I'll sum up your post for you though: K.I.S.S. It applies to much of life, not just screen formulas!

One question/thought occurred to me when reading your post, what is the expected variability from the paint store? How precisely calibrated are the pigment machines from store to store? Any formula that uses as "non-base" paint (i.e. where someone in the store will shoot pigment into a base to give you Winter Mist or whatever) is surely at the mercy of:
1. The accuracy of the pigment shooting machine
2. The care or skill of the employee mixing the paint
3. Other factors (such as subtle diffs in pigments from time to time/region to region, etc)

Even the base paints could "drift" over time as the factory that produces them makes changes...

It strikes me that we encourage a fairly decent amount of anality in the care with which we add our ingredients, but there's no guarantee that each ingredient is identical to that of the formula creator.

It certainly seems like you have mitigated as much of this as you can, especially by minimizing the places in which the user can screw it up (e.g. multiple colour pigments) but there's still some elements that are out of everyone's control.

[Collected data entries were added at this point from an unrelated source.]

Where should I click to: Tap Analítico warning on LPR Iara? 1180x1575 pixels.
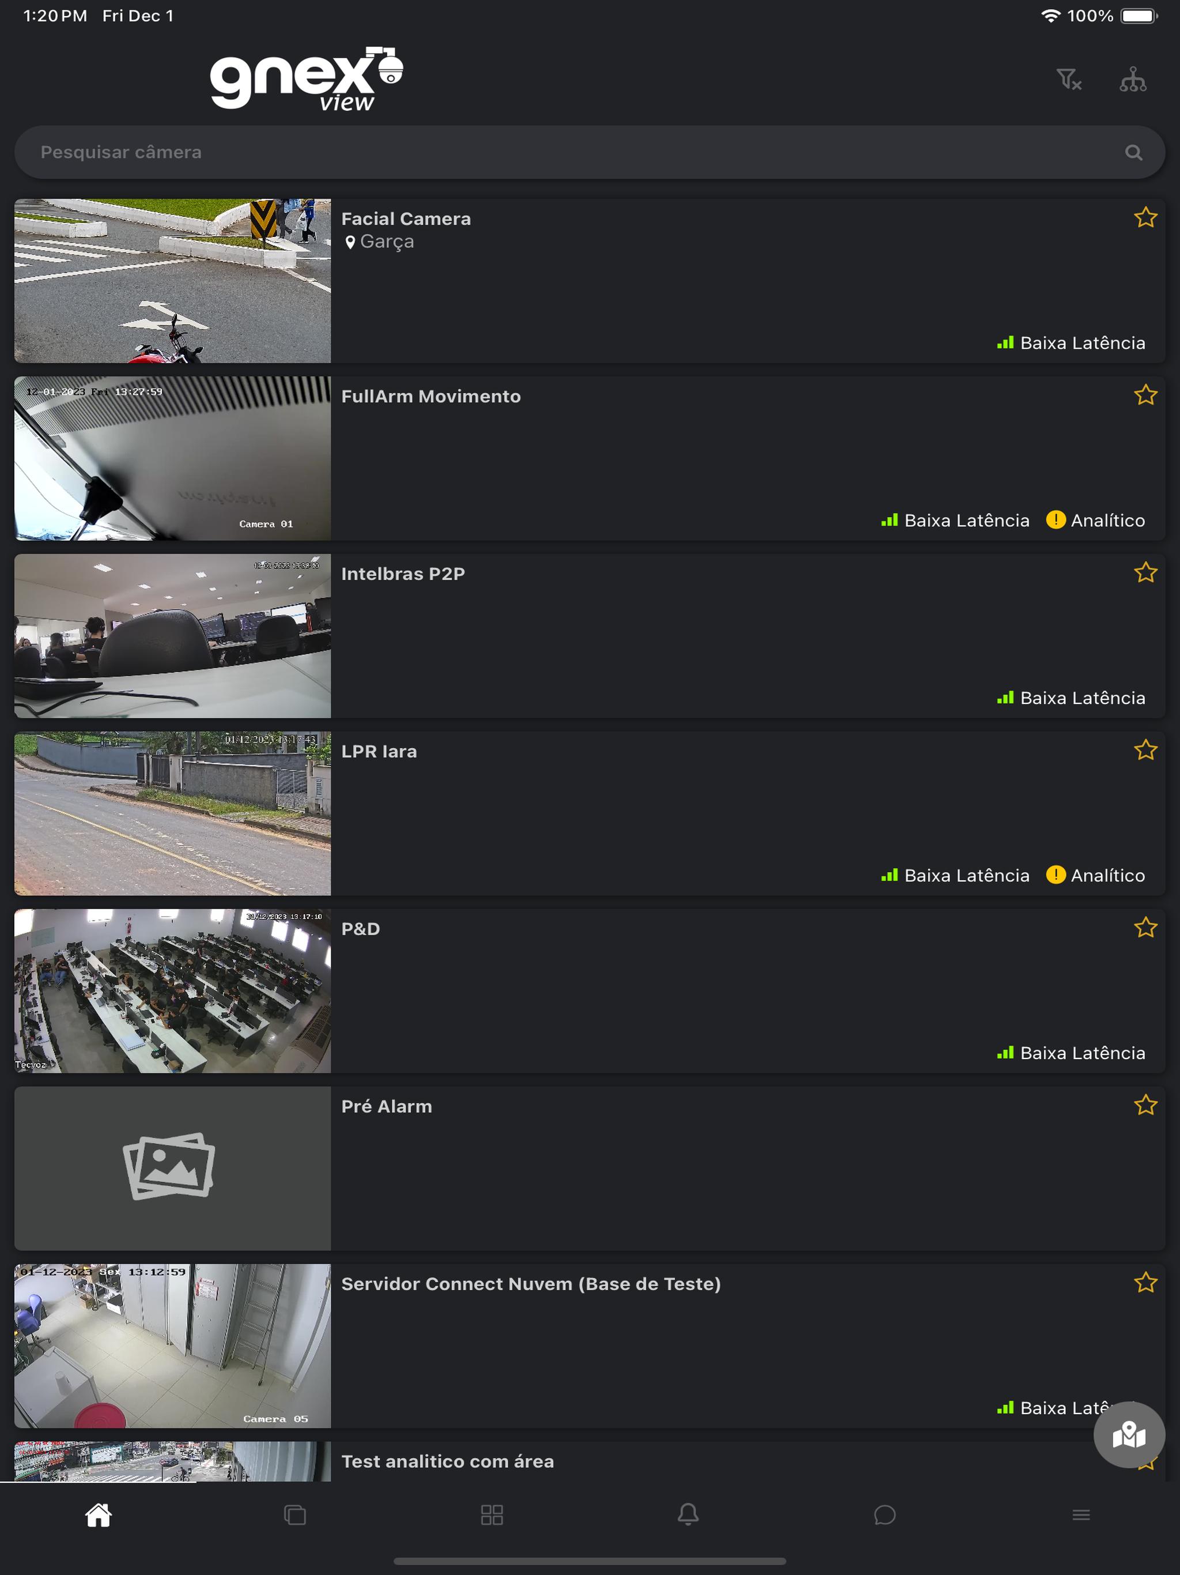1095,875
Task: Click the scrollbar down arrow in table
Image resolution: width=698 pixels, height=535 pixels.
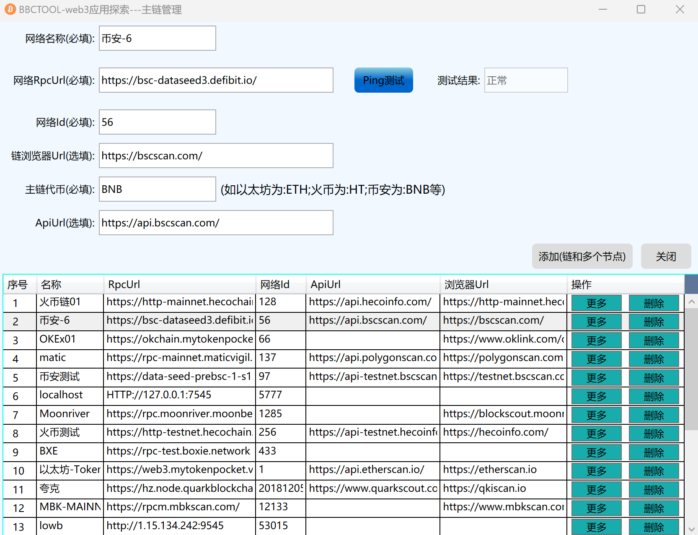Action: click(x=691, y=529)
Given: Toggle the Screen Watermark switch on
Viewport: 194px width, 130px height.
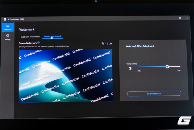Looking at the screenshot, I should pyautogui.click(x=105, y=44).
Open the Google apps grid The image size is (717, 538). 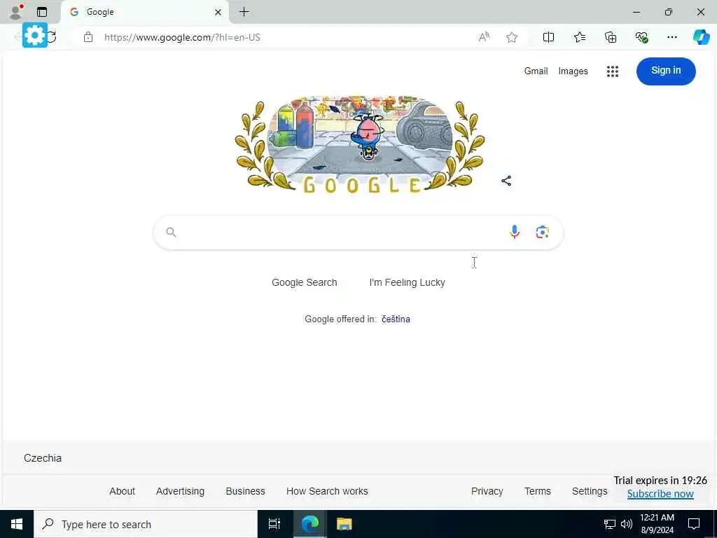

I am basically looking to roll a close proximity to an N8 and have the variability be in the shade of neutral, not in the RGB "mix". If it ends up as N8.27, then, my eyes will tell me if its good. As I said yesterday, I am actually quite happy with the results from Kilz2. So any improvement on this would be a great thing.
This is always a very legitimate issue when it comes to house paints. For the most part we have seen pretty consistent results, but now and then we see a batch or sample someone sends that is off and it's due to the base being off. Why it's off is the variable. It could be the machine, or it could be the staff person that did the mixing.

One thing we did to try and compensate for this is that our mixes are tested and retested throughout development and not only are they neutral, they are well within the neutral tolerances. This doesn't mean if a store staffer messes up royally that things will be okay, but it does seem to cover minor variances. In other words, with such tight tolerances a little variance won't matter because we will still be in the neutral zone.

Think of it as a target...
Above is the CIE Chromaticity graph with our neutral tolerances. The red dot is our D65 reference and of course the bullseye. Now- things will remain neutral all the way out to the inner most circle. Anything within that ring is definitely a neutral gray.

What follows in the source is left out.